Aberdeen Community Health and Care Village is right in the centre of Aberdeen, 10 minutes’ walk from the station, and only a few minutes from the shops on Union Street. The centre opened in December 2013 as an urban community hospital (without inpatient beds).
It’s a striking, bright and airy building, very welcoming, and from the minute you arrive, you can see the focus is on joining up all aspects of the care and support someone needs. As you enter the building, straight ahead of you are the café, healthpoint information area and the carerspoint space.
The carerspoint is a joint venture between Aberdeen City Council, NHS Grampian and local voluntary organisations, providing information, advice and support to those who provide unpaid help to family members or friends.
After Sandy filled me in on the history of the centre, and the work going on in the Grampian NHS/Aberdeen City area on integration of health and social care, I had a tour of the rest of the building. This is going to become a fantastic resource for Aberdeen – with the region’s only bariatric dental suite, alongside other services such as a sexual health clinic and, increasingly geriatric services.
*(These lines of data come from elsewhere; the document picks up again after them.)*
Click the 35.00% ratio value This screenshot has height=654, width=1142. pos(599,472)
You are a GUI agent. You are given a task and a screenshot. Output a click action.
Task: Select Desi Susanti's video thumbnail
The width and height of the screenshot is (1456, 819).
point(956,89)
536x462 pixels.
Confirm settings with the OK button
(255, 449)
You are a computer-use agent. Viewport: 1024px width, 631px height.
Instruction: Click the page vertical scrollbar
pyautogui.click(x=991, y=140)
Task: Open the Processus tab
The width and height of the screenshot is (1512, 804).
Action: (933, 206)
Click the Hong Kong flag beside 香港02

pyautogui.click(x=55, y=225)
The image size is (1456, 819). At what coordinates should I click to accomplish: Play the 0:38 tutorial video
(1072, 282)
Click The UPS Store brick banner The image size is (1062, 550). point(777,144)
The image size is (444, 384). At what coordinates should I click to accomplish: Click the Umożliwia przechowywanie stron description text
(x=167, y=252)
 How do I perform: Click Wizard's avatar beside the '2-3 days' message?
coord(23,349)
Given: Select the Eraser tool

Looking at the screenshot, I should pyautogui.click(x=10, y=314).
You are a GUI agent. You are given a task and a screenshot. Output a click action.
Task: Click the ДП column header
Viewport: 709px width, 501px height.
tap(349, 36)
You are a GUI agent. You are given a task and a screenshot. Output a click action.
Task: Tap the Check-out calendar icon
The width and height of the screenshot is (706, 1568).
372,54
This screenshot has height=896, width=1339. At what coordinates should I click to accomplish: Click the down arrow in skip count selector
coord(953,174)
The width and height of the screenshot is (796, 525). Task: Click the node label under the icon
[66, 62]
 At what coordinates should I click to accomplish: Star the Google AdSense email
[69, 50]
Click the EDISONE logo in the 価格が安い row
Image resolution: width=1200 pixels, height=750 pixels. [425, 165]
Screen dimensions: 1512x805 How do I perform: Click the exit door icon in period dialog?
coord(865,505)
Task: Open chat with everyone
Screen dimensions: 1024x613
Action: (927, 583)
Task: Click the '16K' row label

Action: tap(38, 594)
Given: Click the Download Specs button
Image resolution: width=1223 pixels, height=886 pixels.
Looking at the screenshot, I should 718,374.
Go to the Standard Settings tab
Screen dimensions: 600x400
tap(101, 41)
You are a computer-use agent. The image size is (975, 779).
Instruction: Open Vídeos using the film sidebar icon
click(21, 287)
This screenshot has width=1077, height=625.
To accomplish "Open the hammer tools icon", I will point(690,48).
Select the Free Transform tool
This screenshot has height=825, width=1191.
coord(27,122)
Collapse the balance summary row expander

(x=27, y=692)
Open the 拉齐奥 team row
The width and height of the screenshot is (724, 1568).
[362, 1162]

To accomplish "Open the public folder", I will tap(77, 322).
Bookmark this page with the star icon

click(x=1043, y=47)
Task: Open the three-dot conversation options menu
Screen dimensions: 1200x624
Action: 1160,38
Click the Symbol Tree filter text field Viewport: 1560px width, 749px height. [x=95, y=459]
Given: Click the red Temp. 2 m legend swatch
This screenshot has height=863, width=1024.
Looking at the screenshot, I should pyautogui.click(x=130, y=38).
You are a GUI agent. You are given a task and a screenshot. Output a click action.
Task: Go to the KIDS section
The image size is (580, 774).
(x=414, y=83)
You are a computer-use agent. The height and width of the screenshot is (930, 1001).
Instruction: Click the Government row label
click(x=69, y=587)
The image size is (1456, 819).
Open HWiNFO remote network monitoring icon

I got to try my hand at Chi Gung (similar to Tai Chi) and then a chair-based ceilidh. This doesn’t involve wheelchairs whirling around like whirling dervishes, but is a chair-based set of exercises – or at least the first half was.
The second half was standing and reminded me that I really do have two left feet and was far less co-ordinated in my dancing efforts than those people there twice my age! (Heaven help my dancing partner at the wedding I’m going to soon!)
The Golden Games has been really successful in Aberdeen in encouraging people into activities they may not have considered before, and many have continued long after the Games are over – the table tennis players from last year’s Golden Games now meet each week and are the only group that takes over all 12 tables in the venue at once.